Your objective ▸ Pictures aside, return every line below exactly as written.

---- Data

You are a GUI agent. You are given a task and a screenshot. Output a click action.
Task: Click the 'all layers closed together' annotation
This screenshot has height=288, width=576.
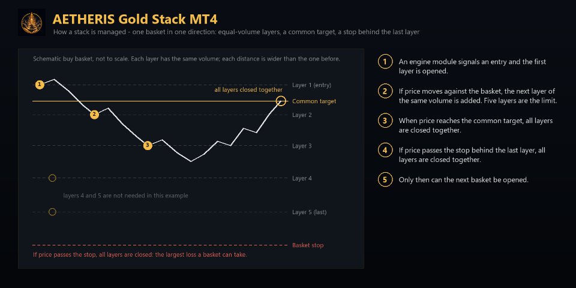tap(248, 90)
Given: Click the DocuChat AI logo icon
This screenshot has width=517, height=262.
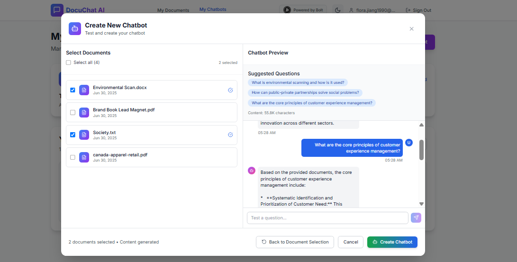Looking at the screenshot, I should tap(57, 10).
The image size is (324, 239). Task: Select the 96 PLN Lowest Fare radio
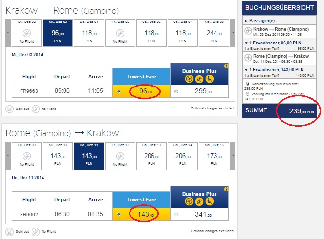[119, 91]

--------

Completed exercise ▸
You are a GUI agent. You are given a task and a screenshot. Output a click action.
Task: Click the 'all layers closed together' annotation
This screenshot has height=288, width=576.
tap(248, 90)
Given: Click the DocuChat AI logo icon
This screenshot has width=517, height=262.
Looking at the screenshot, I should tap(57, 10).
The image size is (324, 239). Task: Select the 96 PLN Lowest Fare radio
[119, 91]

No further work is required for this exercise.